* _ACTION ITEM_
Pull every line holding the word "field" out of the data and copy it.
[[ DATA FOR THE TASK, beginning ]]
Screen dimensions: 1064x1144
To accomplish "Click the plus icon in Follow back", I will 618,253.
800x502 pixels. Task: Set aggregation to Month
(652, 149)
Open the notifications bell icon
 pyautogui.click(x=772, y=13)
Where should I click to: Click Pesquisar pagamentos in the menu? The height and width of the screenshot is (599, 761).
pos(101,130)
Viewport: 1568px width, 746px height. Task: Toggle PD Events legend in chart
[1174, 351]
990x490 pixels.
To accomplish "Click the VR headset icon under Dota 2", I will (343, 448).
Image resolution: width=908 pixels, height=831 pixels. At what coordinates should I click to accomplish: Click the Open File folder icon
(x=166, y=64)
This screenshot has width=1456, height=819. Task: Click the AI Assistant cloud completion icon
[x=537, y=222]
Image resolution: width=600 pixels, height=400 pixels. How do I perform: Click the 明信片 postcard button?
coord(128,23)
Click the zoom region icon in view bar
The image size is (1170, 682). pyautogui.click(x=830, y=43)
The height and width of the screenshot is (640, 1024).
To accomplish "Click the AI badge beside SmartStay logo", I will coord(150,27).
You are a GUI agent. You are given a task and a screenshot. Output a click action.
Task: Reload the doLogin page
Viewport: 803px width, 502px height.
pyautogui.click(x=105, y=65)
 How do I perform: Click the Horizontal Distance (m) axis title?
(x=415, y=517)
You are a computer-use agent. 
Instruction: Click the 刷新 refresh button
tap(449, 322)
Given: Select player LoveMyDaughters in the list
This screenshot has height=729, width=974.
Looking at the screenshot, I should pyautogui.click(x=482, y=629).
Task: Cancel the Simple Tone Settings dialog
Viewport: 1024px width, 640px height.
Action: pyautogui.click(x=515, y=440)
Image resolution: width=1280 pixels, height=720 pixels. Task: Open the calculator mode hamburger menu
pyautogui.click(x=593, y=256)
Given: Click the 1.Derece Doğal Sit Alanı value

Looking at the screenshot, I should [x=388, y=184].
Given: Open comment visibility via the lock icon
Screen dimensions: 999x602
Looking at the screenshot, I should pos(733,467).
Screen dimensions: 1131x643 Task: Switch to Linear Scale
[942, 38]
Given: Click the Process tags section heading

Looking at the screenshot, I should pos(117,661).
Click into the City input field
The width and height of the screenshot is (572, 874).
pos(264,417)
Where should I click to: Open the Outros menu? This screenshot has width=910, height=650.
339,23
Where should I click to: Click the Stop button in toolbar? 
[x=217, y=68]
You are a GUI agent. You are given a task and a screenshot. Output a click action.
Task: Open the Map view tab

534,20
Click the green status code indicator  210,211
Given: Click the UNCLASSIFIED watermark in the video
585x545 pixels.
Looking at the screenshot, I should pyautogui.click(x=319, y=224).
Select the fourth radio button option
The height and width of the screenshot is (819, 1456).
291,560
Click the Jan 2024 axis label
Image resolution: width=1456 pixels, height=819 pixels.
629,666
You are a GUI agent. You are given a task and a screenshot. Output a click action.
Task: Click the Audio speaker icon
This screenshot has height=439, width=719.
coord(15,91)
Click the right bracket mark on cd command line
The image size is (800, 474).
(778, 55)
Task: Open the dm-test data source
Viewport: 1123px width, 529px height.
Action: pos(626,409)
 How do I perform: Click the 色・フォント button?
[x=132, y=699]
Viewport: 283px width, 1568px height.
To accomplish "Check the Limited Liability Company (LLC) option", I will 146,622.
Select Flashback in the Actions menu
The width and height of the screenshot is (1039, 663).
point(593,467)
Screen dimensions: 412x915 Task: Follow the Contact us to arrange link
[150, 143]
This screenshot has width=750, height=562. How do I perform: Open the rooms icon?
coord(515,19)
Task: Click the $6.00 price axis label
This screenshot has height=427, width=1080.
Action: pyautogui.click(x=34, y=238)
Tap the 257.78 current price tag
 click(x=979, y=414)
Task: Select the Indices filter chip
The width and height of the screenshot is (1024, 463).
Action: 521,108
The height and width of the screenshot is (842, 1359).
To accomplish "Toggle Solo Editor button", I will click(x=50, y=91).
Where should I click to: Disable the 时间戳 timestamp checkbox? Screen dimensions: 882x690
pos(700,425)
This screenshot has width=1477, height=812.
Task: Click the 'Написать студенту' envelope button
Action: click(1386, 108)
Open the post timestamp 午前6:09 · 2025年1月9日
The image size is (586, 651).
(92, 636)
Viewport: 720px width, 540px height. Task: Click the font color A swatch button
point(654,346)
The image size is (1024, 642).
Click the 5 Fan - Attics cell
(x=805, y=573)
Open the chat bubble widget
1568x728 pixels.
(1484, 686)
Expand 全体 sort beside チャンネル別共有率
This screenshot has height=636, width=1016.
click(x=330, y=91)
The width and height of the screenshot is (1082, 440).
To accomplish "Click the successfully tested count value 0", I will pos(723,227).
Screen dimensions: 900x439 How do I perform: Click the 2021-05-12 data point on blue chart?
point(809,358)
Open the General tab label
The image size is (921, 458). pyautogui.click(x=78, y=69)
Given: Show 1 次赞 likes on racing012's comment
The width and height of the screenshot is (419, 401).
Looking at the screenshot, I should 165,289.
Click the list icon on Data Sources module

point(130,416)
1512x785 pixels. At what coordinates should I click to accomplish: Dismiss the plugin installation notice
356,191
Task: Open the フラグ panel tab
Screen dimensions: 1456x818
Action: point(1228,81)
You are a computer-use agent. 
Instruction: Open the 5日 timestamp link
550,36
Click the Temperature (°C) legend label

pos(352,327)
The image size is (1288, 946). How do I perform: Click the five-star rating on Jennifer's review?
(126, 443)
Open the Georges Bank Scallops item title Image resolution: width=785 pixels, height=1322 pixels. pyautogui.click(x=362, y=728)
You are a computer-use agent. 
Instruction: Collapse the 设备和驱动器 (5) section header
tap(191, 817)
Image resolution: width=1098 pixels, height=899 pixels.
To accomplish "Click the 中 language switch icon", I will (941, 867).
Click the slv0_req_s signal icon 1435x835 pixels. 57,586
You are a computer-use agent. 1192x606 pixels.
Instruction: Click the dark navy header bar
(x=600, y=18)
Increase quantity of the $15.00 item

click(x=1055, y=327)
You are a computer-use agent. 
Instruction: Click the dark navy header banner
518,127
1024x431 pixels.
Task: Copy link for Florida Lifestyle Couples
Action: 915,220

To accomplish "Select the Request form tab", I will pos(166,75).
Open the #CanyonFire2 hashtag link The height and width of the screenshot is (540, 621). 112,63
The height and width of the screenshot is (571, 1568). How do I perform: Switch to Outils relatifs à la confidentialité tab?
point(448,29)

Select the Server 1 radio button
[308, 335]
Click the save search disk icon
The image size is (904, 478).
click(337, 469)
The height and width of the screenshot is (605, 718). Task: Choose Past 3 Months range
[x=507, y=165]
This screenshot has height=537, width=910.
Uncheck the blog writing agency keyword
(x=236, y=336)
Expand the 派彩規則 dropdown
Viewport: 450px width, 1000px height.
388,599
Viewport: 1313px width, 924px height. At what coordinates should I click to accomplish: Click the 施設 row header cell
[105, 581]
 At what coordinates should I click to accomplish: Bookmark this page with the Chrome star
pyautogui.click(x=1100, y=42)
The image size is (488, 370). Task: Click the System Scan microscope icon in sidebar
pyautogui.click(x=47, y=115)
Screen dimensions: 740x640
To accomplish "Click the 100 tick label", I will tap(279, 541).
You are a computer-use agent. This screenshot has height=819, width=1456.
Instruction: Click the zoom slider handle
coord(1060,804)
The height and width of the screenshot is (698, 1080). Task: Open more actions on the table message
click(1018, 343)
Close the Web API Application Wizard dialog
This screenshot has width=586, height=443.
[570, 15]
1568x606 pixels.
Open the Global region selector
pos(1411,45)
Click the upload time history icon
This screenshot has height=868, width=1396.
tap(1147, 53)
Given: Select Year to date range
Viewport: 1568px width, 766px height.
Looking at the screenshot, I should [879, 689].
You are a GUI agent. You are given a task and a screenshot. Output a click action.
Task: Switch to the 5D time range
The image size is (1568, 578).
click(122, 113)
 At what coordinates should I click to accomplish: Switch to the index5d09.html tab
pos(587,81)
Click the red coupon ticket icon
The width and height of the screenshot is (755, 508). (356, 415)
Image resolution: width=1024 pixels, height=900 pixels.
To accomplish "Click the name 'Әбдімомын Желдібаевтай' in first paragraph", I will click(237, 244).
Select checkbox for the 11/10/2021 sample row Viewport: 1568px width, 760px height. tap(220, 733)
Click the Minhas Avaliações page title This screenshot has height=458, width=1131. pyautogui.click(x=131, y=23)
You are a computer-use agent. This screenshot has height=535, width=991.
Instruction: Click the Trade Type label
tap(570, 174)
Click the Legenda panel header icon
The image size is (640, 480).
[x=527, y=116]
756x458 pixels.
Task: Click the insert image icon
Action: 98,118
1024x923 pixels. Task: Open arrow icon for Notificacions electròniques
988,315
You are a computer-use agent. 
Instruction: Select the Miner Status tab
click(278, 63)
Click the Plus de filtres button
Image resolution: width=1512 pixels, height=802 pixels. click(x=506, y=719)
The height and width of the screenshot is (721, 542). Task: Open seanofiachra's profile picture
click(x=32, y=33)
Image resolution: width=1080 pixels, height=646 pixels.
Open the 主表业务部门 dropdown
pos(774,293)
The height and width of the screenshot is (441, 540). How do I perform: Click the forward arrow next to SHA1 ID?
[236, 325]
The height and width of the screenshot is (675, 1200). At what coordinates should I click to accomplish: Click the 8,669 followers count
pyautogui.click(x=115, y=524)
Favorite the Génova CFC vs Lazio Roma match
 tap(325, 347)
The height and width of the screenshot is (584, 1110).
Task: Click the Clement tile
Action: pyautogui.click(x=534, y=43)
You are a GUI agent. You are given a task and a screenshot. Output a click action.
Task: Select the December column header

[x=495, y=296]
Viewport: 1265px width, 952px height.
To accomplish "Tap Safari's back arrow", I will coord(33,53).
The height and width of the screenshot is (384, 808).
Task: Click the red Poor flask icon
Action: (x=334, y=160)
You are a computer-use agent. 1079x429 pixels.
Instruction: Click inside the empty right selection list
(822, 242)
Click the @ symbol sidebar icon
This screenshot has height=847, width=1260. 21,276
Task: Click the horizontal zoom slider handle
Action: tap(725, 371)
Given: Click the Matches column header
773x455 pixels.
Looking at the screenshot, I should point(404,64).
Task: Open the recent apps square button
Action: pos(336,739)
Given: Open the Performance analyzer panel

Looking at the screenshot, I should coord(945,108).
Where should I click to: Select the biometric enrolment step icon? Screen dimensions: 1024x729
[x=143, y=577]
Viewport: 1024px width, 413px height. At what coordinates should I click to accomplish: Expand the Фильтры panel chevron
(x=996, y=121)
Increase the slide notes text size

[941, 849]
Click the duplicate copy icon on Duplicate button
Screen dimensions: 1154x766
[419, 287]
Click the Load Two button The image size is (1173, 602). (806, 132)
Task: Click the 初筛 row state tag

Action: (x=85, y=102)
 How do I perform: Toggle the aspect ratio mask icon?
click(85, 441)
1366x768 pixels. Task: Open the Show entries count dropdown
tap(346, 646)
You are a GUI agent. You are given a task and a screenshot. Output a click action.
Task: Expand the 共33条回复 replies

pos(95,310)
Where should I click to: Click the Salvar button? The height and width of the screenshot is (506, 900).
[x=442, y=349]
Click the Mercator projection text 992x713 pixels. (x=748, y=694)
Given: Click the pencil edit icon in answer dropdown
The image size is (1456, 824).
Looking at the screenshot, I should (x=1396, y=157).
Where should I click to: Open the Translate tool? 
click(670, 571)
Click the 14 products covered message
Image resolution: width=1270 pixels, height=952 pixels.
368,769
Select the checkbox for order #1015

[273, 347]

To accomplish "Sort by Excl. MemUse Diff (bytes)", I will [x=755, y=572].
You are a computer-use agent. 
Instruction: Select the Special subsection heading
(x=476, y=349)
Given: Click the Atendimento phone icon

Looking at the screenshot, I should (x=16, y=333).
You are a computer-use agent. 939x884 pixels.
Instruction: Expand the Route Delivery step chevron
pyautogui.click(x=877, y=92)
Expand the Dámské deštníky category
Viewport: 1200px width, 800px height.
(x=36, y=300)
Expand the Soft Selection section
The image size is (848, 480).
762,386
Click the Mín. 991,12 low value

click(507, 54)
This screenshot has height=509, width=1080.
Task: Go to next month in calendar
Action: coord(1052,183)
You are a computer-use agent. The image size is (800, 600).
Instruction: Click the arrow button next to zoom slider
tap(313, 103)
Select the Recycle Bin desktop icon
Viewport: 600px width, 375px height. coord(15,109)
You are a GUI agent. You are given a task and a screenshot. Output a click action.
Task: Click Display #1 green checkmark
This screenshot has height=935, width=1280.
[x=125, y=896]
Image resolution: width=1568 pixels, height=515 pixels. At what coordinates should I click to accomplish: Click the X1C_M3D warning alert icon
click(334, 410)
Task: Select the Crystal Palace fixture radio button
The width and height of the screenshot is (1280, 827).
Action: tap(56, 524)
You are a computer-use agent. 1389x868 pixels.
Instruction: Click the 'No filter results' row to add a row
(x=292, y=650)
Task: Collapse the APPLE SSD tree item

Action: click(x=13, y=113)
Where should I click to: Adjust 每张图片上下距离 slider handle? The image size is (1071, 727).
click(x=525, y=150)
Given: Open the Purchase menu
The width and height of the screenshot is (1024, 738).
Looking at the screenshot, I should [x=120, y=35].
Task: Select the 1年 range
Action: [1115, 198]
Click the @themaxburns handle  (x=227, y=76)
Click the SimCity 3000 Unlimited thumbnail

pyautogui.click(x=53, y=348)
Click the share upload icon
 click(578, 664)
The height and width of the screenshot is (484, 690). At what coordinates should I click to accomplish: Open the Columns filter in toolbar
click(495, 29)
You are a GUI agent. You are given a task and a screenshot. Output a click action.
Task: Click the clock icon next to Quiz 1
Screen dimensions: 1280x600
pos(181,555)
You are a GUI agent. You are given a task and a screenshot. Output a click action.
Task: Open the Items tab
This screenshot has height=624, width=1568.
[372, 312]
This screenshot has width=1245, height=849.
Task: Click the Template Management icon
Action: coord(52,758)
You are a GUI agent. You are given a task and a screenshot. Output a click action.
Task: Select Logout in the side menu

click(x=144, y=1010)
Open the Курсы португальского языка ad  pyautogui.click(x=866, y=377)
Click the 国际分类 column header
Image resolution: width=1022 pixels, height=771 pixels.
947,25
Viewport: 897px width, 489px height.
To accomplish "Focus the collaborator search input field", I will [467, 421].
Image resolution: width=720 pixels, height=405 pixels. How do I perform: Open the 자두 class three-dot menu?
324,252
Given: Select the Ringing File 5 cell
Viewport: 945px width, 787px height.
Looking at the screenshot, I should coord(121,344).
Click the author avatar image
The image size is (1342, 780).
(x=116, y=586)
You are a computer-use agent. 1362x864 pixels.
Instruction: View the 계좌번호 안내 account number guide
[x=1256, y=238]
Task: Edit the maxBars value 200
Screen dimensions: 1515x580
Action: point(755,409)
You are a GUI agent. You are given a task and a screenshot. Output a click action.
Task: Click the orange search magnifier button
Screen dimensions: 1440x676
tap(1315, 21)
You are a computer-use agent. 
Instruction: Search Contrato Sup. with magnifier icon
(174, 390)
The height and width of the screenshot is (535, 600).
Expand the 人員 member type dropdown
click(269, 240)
[[ DATA FOR THE TASK, end ]]
* _OUTPUT FOR THIS TASK_
Click into the City input field
To accomplish "Focus the collaborator search input field", I will [467, 421].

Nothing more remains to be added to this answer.